SOURCE DATA Start Marker
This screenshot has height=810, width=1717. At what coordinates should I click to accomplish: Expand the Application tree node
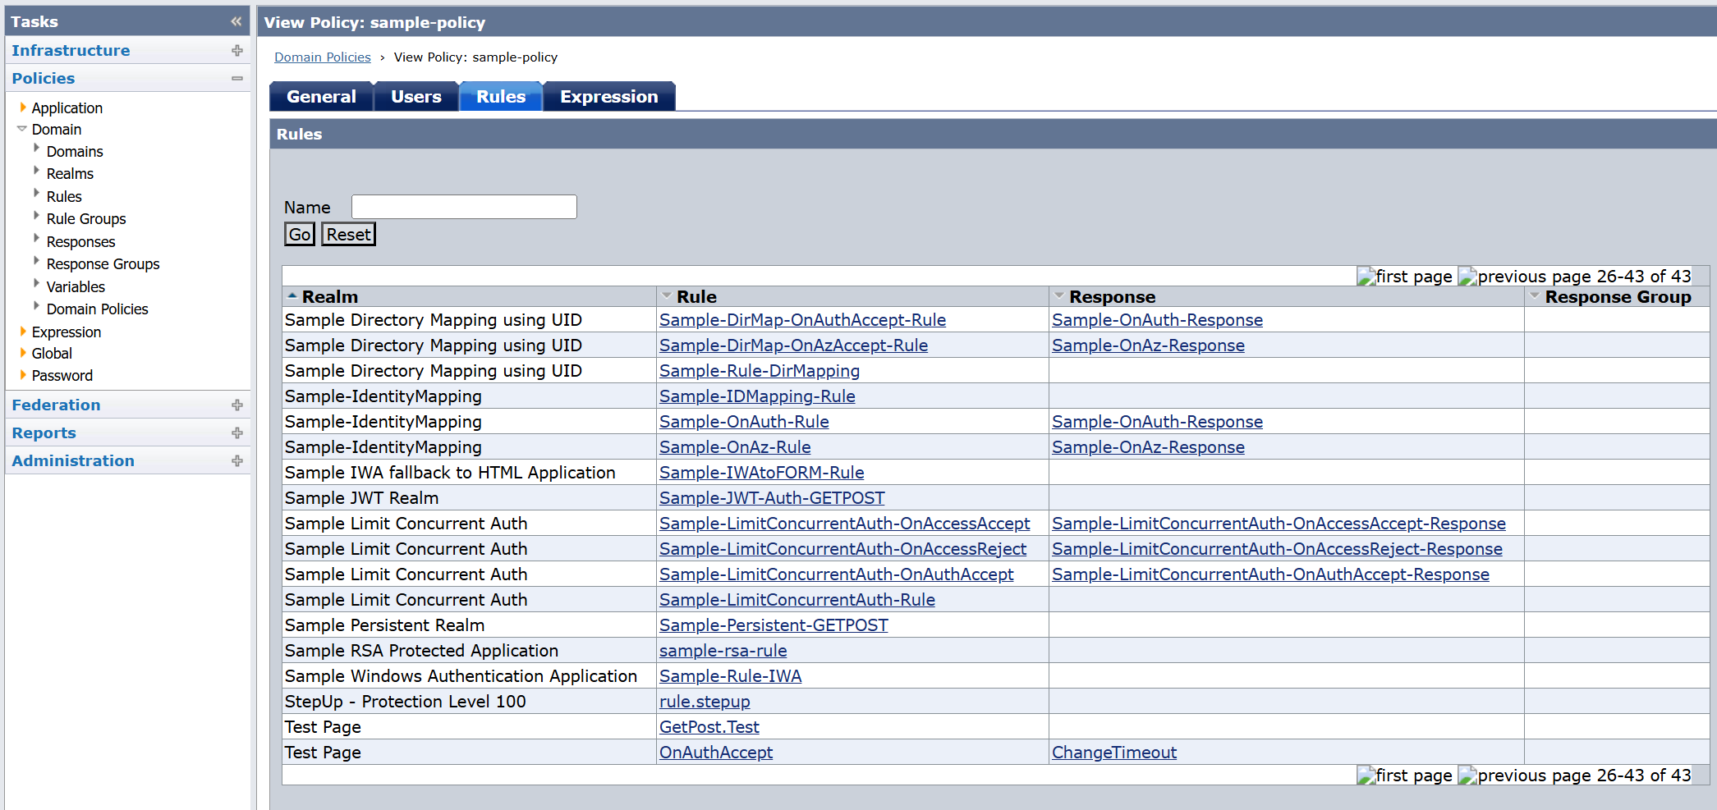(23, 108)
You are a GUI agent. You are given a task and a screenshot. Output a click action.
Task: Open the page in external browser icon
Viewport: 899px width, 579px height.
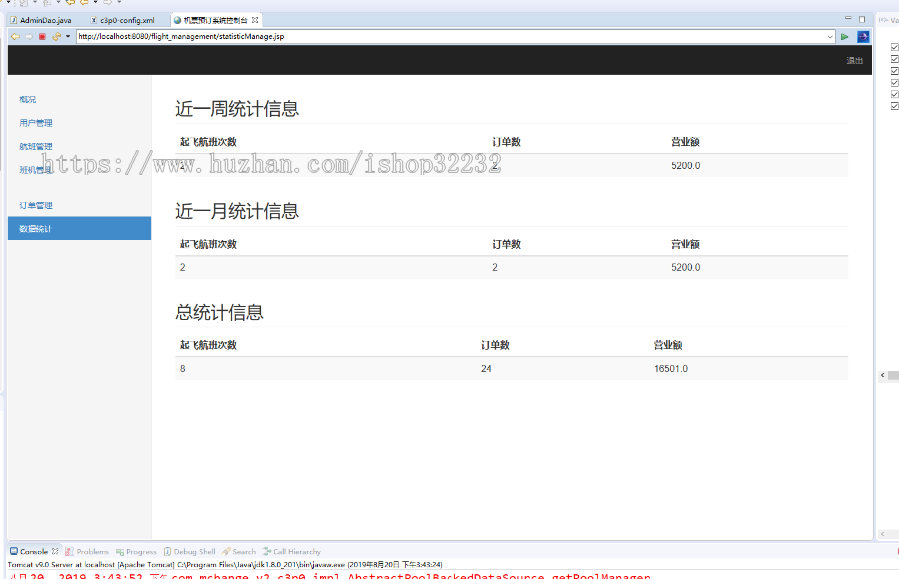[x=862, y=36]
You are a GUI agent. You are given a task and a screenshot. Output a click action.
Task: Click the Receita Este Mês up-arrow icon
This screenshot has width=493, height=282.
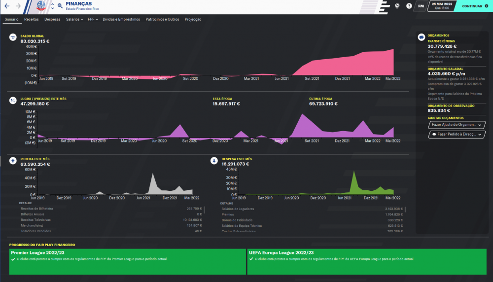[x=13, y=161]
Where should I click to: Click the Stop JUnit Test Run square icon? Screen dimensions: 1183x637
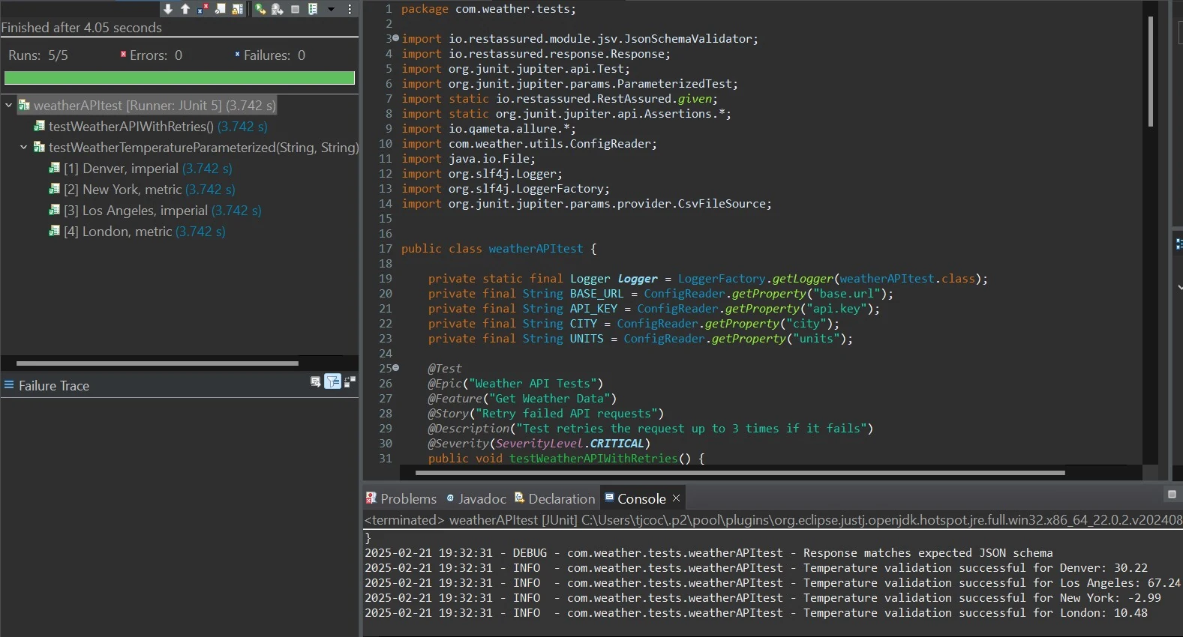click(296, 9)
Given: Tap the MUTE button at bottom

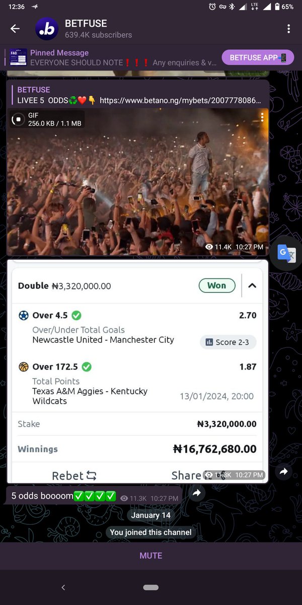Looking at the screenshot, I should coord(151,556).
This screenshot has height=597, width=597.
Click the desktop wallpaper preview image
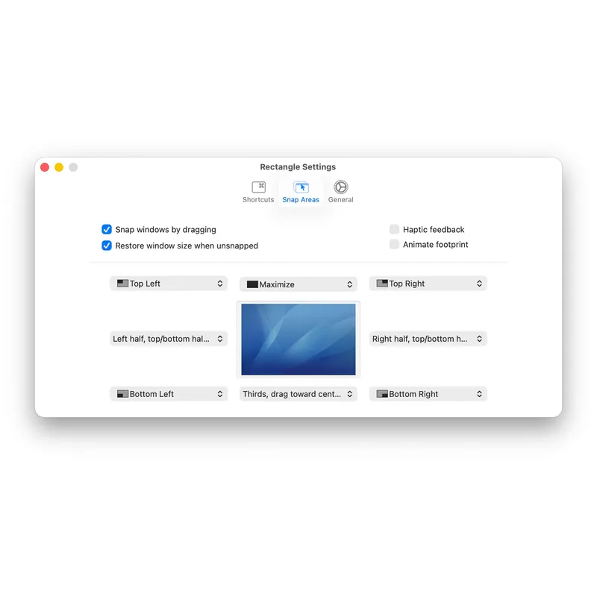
SOURCE DATA End Marker
SOURCE DATA Start Marker
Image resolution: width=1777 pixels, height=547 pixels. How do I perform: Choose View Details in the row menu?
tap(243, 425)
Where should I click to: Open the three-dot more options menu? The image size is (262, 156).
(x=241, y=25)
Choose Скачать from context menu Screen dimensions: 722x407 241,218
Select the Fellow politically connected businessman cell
SOURCE DATA End Marker
Where the listing above reaches the line that contains "Choose Скачать from", start retyping, and finish with the line that contains "Select the Fellow"; reproduce those lines exactly and no others.

Choose Скачать from context menu Screen dimensions: 722x407 241,218
Select the Fellow politically connected businessman cell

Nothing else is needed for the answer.